The FDA is considering making some changes to what can go into your next snack. Details in tonight's Freeman Medical Focus.
JOPLIN, MO.--- From saturated fat to unsaturated and transfat - there's a lot to keep straight on food labels these days. The FDA is considering making some changes to what can go into your next snack. Details in tonight's Freeman Medical Focus.

"Initially, the food manufacturers loved these transfats because they did extend the shelf life, improved the flavor of foods. As time passed, we found that these transfats are not very healthy for us," said Heather Boline, Freeman Dietitian.

In fact, the Food and Drug Administration is concerned about its impact on our long term health.

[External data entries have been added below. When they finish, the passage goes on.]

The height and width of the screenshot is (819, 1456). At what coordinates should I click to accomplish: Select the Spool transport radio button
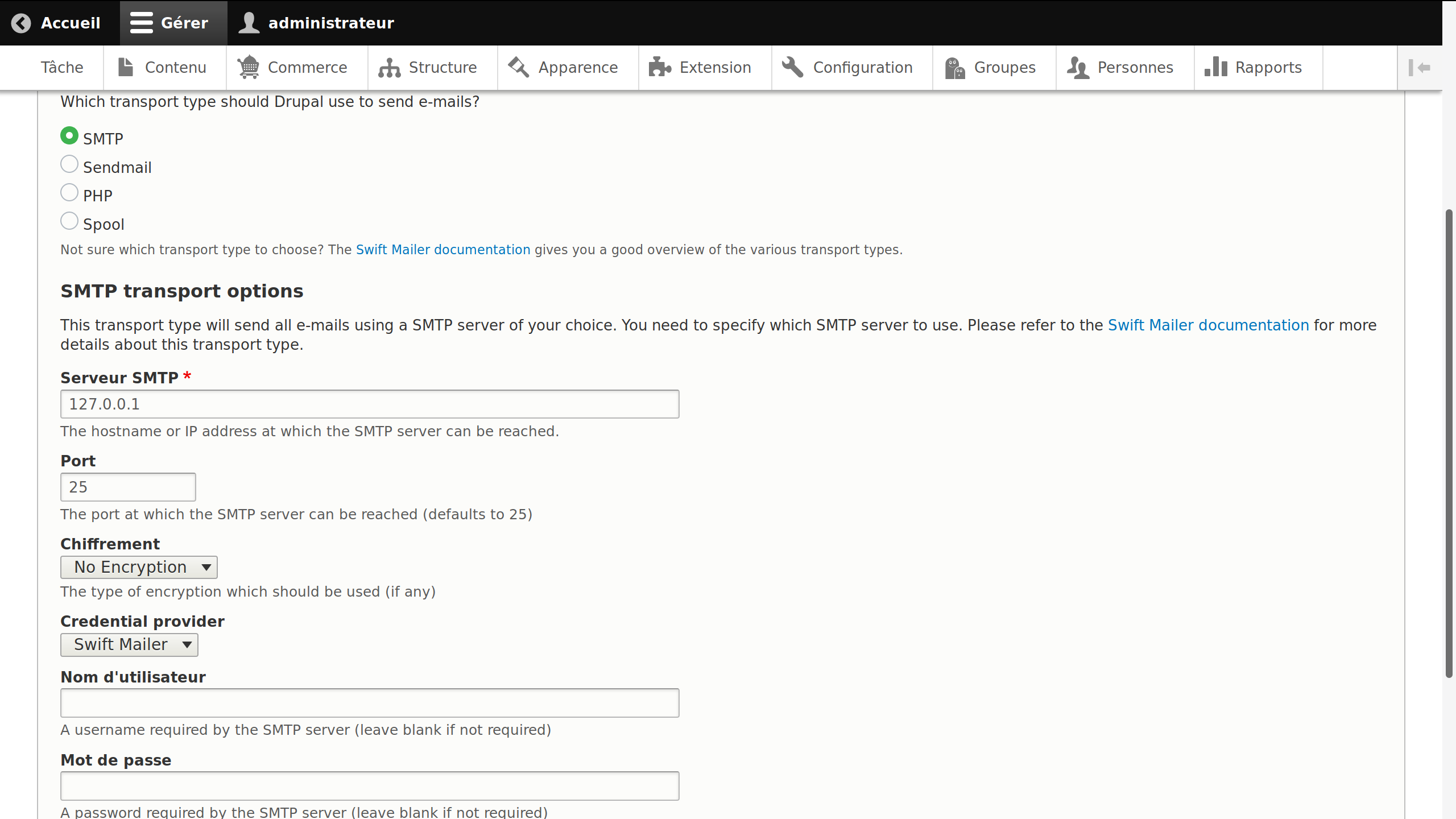click(69, 221)
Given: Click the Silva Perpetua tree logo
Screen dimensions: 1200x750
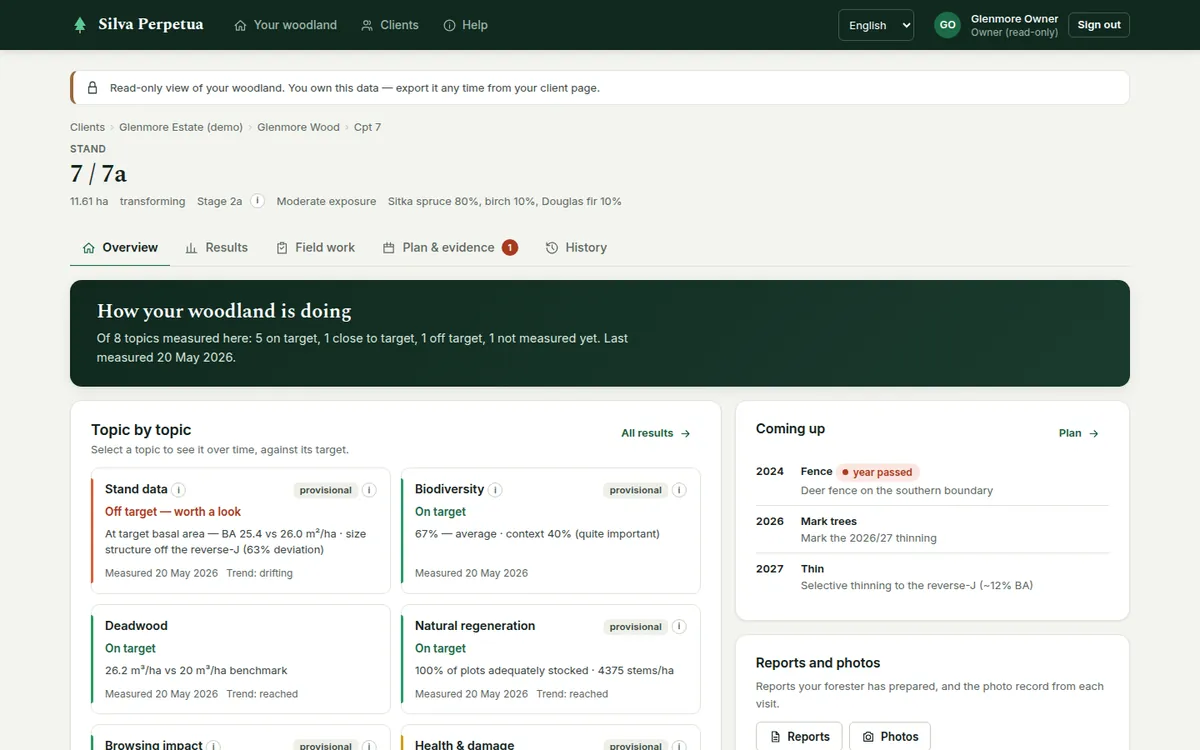Looking at the screenshot, I should pyautogui.click(x=80, y=25).
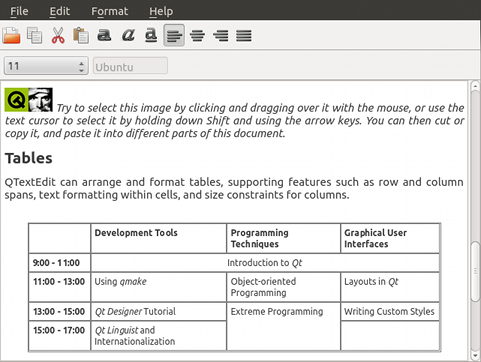Center-align the text
481x362 pixels.
pyautogui.click(x=197, y=35)
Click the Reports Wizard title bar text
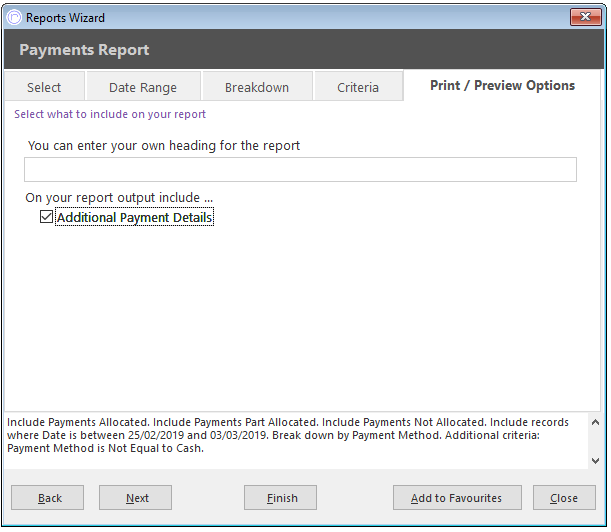Screen dimensions: 611x532 coord(65,18)
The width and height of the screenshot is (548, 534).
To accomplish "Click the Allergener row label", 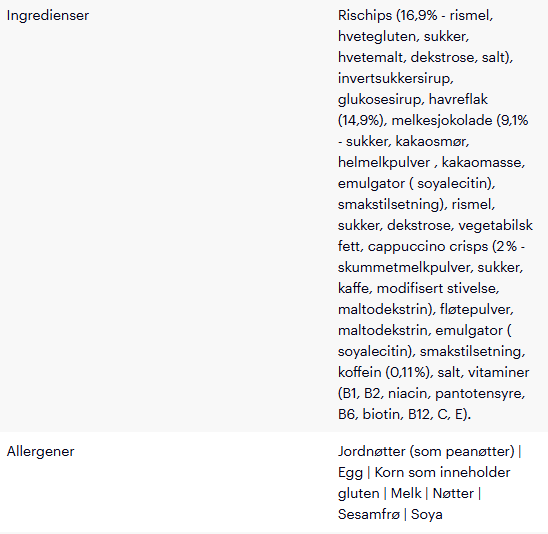I will click(41, 451).
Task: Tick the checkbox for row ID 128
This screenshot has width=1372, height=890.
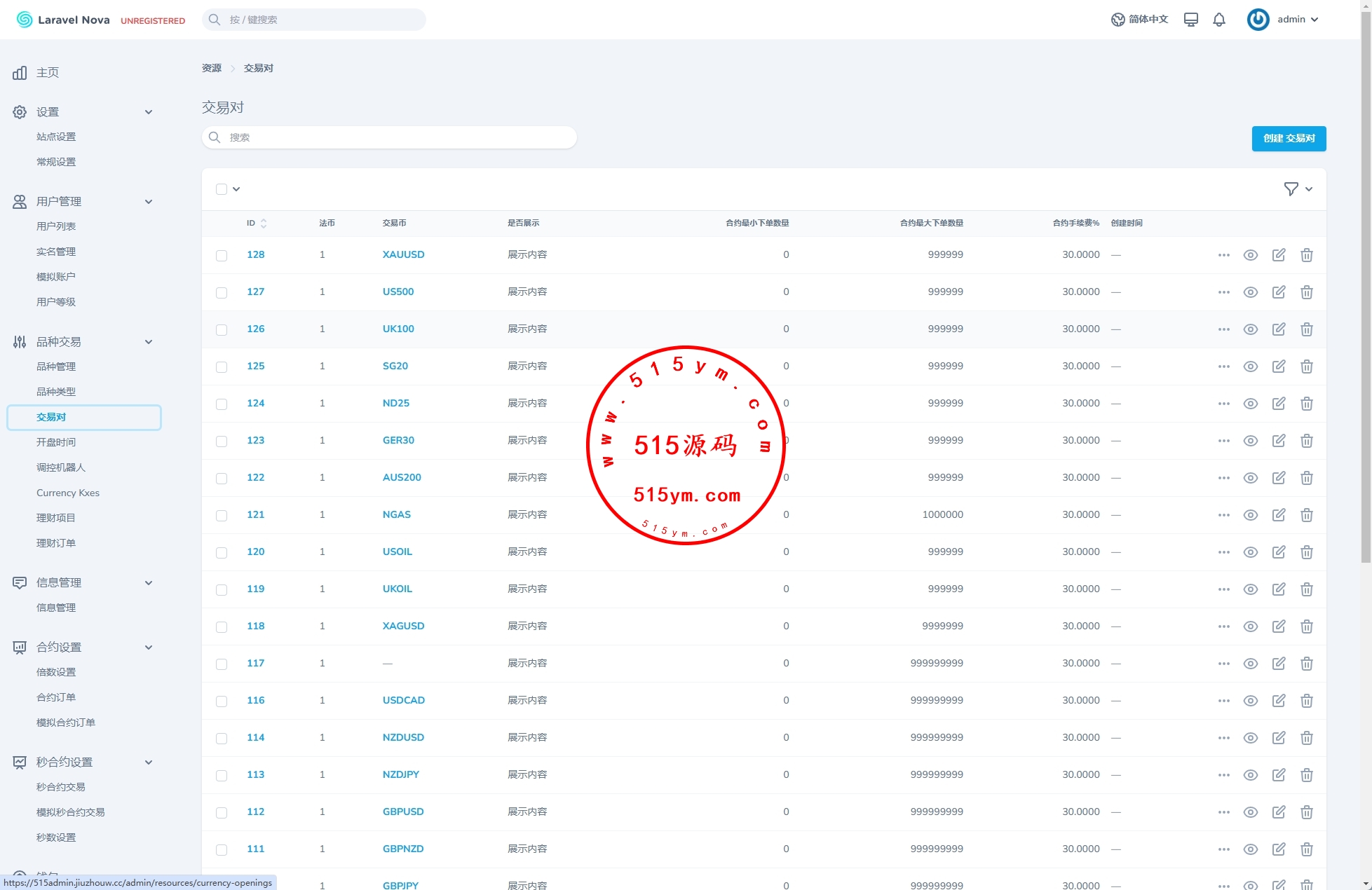Action: [222, 256]
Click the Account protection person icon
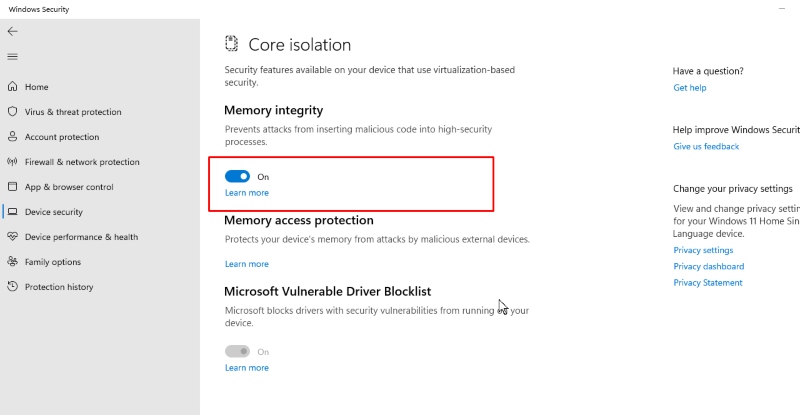 pyautogui.click(x=12, y=136)
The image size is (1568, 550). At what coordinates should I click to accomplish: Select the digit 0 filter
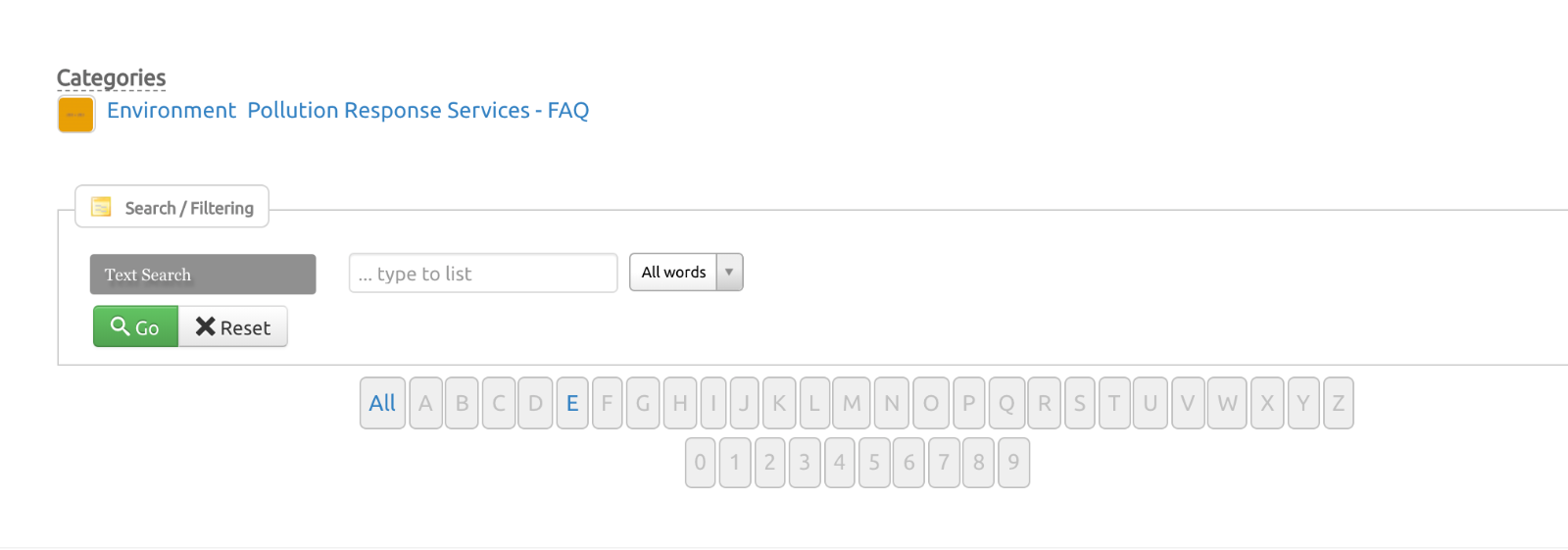coord(700,462)
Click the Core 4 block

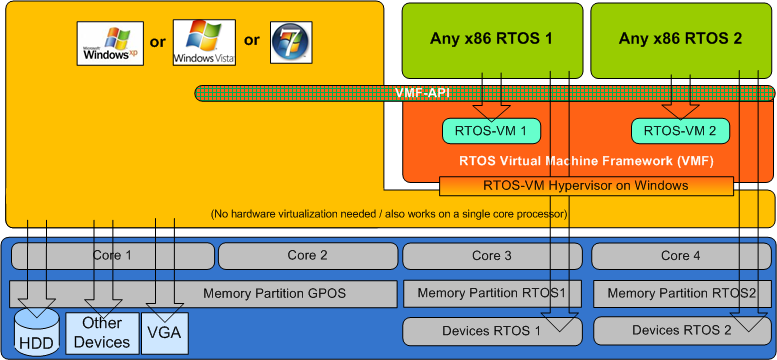point(681,256)
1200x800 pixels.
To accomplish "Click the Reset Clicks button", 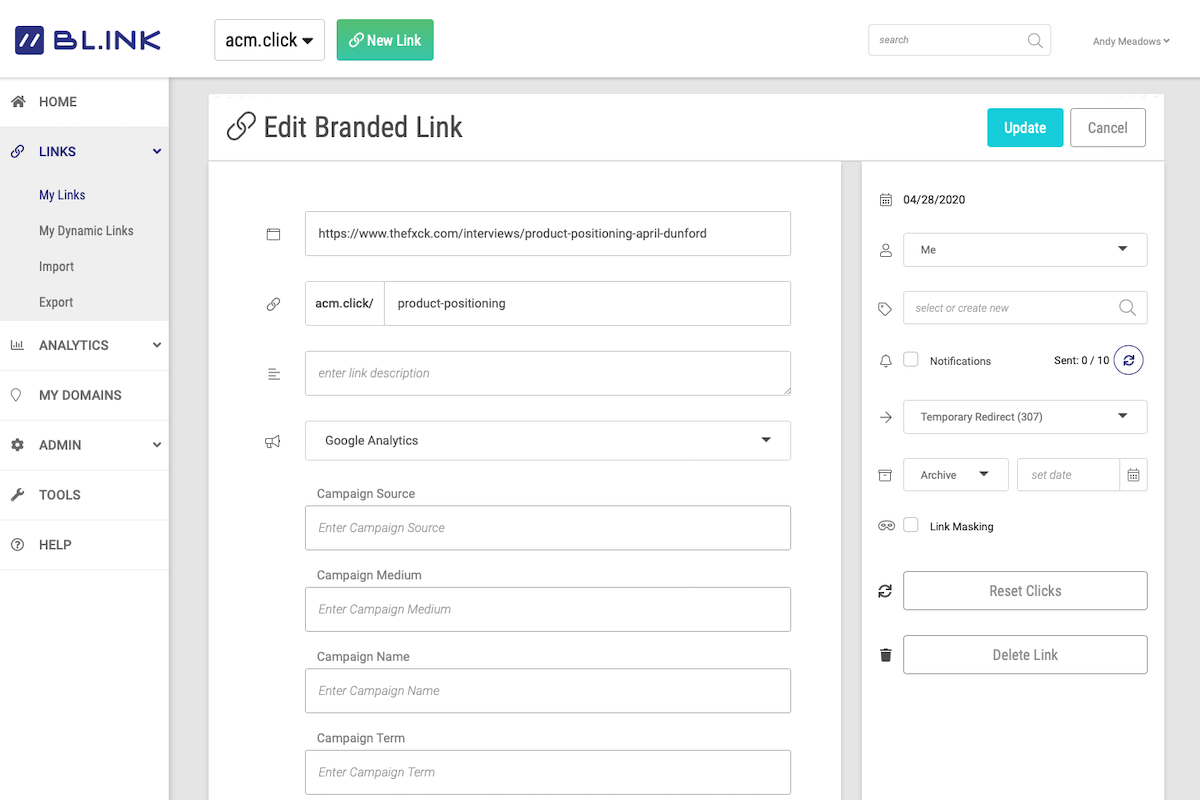I will tap(1024, 591).
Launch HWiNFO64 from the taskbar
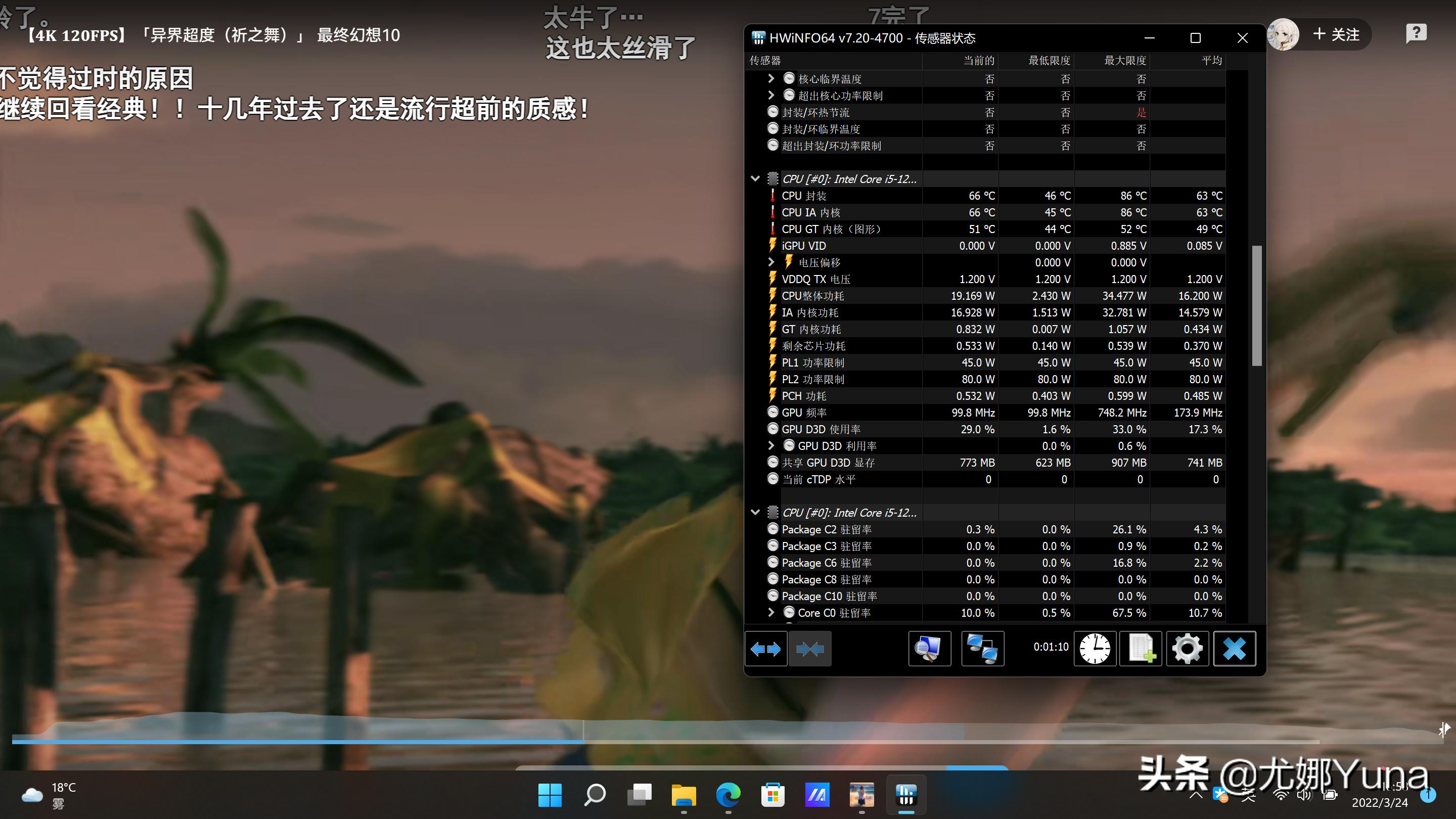This screenshot has width=1456, height=819. click(x=906, y=794)
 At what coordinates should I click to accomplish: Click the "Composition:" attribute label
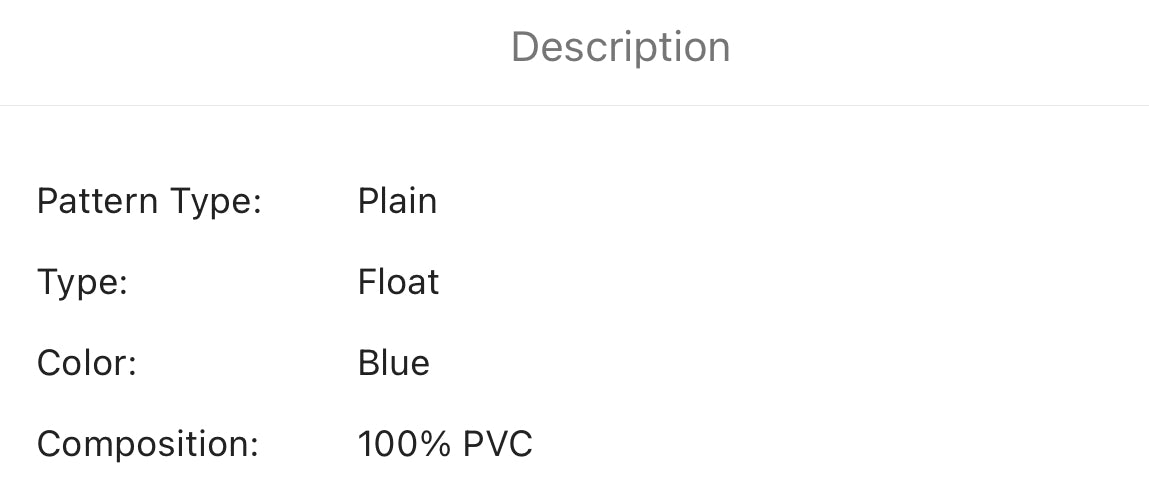[148, 444]
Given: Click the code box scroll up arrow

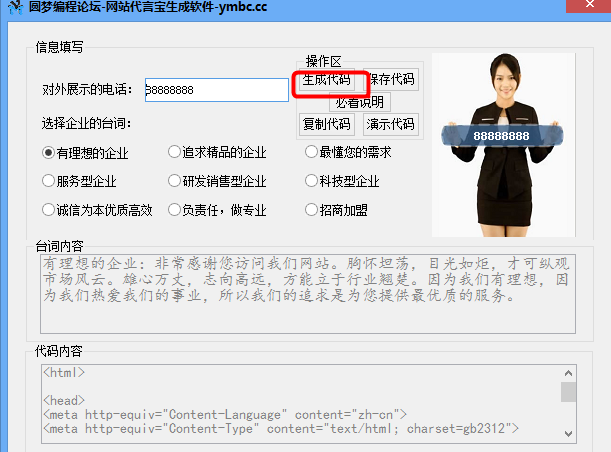Looking at the screenshot, I should 569,373.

"We find a lot of evidence that consuming transfats actually raises our blood levels of bad cholesterol, the ldl cholesterol.  So now the FDA is looking to ban transfats to improve the health of Americans by cutting their risk for heart disease and stroke," said Boline. 

Even food that doesn't lists zero transfats could be a problem.

"Going down to the ingredients list, look for the words hydrogenated or partially hydrogenated oils because the FDA only requires a manufacturer to list transfats if they're over half a gram," said Boline. 

Freeman Dietitian Heather Boline says if you must eat something with transfats, keep the portions small.

"This really isn't one of those foods that, 'oh if you eat it in moderation, you'll be okay.'  Because transfats we know are not good for you. In fact, they recommend eating under two grams of transfats a day," said Boline.